___ Reading text
My opinion is that at the moment you need to bring in any argument based on authority, you have already lost it, not necessarily the debate, but the argument. If you make a habit of that, then you simply 'have lost it' completely  

On the other hand, to behave as unwarrantably tactless, hostile and hateful as some adolescents often present themselves, makes one being perceived as ... ?

We don't need stiff social rules here that define that you should at least be at level N+1 to be allowed to present uncensored negative criticism on a production of level N. 

When one of my professors in university was confronted with a question that he judged was inappropriate for a certain reason, for example, as coming from an ill prepared student, or from a student that tried to derail the discussion of the relevant subject matter, his response was: "Next question?". When he was asked once why he didn't go into the matter, or alternatively, why he didn't reprimand the student in another manner, his reply was: "_Foolishness does not deserve that much attention._" Good advice, I think.


----------



## Tatu (Jun 16, 2013)

Just pressed play. Got awesome goose bumps at 2:05. That's enough for me.


----------



## EastWest Lurker (Jun 16, 2013)

[quote="Guy Rowland @ Sat Jun 15, 2013 10:22 pm"
Again, respectfully, I disagree.

We Need To Talk About Hans.

Are we really not allowed to discuss Hans' work unless he invites us to, in case we offend? I'd strongly argue "no". 
[/quote]

it isn't about what we're _allowed_ to do. It is about what whether doing so shows class. Less successful composers dissing more successful composers work on a forum is an act that lacks class, especially when the person is in the house. It's like passing gas in a crowded room.
______
» What needs to be done: Extend the forum thread on criticizing Hans' work, picking up right after its last post. The material that comes next isn't needed.
___ Data section
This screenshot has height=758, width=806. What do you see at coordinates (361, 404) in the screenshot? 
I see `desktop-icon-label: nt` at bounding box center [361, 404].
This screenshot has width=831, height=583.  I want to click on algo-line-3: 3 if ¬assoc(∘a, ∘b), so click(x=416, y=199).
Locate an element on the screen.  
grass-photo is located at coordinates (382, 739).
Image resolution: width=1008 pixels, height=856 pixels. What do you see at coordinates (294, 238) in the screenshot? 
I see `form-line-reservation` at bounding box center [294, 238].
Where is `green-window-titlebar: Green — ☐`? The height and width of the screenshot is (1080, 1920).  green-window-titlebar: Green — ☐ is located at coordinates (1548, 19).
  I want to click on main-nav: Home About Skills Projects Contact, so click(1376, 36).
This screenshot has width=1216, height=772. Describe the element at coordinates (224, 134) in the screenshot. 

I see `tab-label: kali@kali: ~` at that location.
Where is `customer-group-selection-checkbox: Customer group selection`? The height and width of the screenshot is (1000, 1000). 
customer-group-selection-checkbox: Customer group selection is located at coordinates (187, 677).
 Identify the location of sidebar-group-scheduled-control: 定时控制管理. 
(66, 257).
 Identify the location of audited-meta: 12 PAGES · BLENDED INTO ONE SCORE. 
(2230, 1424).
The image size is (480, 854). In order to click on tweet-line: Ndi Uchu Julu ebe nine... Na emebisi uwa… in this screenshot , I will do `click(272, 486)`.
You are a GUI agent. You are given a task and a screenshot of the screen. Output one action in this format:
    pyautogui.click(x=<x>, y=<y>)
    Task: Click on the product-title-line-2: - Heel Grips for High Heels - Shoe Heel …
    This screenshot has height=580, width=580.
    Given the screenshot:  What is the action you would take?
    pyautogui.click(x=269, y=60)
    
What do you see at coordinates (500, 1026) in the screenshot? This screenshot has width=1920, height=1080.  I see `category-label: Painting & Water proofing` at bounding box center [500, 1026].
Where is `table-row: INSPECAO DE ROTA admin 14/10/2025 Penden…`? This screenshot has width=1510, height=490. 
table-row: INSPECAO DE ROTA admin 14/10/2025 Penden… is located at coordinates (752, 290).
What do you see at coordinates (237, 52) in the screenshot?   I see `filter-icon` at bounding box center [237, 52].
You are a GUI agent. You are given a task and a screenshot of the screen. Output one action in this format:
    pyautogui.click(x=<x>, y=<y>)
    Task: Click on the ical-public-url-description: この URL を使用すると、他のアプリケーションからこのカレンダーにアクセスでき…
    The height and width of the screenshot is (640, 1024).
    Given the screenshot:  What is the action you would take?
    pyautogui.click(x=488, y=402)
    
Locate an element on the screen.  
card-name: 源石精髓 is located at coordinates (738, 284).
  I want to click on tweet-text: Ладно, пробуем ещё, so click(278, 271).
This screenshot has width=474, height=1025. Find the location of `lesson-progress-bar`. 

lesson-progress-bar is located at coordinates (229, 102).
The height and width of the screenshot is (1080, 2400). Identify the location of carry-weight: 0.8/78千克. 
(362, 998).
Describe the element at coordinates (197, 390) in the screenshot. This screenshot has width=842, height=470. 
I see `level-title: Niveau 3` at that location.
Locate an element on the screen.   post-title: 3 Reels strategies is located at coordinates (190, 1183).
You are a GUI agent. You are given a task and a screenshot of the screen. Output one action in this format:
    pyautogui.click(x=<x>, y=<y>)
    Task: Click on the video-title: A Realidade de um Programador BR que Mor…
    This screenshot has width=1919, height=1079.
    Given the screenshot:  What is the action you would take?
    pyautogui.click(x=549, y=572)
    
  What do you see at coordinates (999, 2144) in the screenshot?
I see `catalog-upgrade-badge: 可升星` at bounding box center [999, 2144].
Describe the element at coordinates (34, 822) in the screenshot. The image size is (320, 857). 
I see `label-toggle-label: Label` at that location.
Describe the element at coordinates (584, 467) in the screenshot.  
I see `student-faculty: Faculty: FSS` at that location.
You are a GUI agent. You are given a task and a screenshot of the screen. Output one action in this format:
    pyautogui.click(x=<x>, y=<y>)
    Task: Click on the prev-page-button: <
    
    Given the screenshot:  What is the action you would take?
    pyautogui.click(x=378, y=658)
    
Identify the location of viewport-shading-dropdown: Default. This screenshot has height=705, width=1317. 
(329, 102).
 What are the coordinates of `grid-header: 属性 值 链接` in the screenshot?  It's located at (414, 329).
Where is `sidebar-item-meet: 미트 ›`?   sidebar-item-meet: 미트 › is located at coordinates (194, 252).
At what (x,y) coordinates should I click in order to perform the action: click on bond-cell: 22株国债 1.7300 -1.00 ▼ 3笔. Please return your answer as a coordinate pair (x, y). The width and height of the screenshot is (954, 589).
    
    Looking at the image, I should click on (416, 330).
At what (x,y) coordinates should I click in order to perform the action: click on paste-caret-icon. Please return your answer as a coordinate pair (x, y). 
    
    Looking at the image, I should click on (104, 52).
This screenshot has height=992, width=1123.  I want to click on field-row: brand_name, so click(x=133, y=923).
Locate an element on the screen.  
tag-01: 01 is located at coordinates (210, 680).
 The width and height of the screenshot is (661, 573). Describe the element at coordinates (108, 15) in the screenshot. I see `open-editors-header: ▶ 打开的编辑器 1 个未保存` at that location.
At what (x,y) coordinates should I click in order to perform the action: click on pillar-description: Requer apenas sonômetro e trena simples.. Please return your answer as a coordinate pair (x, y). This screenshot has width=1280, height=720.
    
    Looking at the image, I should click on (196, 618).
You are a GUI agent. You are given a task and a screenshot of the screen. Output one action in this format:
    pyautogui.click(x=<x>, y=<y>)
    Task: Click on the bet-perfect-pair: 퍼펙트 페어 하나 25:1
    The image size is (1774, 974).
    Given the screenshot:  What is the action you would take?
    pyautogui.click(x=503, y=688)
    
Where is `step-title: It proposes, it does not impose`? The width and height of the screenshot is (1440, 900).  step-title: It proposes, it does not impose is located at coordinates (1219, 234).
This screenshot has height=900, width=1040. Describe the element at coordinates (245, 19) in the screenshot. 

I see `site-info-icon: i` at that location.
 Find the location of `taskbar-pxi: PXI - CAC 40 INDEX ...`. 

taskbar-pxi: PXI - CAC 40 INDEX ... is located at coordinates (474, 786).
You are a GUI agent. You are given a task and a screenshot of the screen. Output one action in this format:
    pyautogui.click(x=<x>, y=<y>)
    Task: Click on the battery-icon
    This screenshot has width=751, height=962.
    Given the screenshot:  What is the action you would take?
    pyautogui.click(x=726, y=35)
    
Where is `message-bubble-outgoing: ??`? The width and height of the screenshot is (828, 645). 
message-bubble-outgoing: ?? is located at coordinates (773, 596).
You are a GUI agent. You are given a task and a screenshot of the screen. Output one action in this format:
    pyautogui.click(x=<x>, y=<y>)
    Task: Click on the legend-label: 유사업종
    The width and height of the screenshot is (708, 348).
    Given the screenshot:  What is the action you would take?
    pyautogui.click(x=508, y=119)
______
» Output for this exercise:
I know, it is a forum. This is just one of the many topics here I am out of sync with the mainstream. I accept that and will move on, but man, it leaves a bad taste in my mouth.


----------



## Dan Mott (Jun 16, 2013)

Deleted


----------



## Dan Mott (Jun 16, 2013)

Scrianinoff @ Sun Jun 16 said:


> midi_controller @ Sun 16 Jun said:
> 
> 
> > Seriously, this thread is getting ridiculous.
> ...




..... and deleted


----------



## germancomponist (Jun 16, 2013)

This thread started with an ugly headline and the first post also was not formulated nice. After listening again to the music the thread opener exchanged the headline and also his first post into the opposite. .... 

So, people who do not know this can get confused quickly. 

The discussion here maybe worth it, but for my understanding it is now the wrong headline for this discussion.


----------



## KMuzzey (Jun 16, 2013)

<waiting for someone to complain about the price of the score.....>


----------



## dcoscina (Jun 16, 2013)

I listened to the whole soundtrack on headphones today and really enjoyed it. Teraforming has a great energy and build to it especially at its conclusion which reminds me of Strauss. 

I'm glad I bought the expanded edition in addition to the official release. The sonic quality of the music is quite impressive and I, appreciating the idea behind the drummers. There is a rhythmic thematic figure that I heard recalled through the score which gives it that cohesion.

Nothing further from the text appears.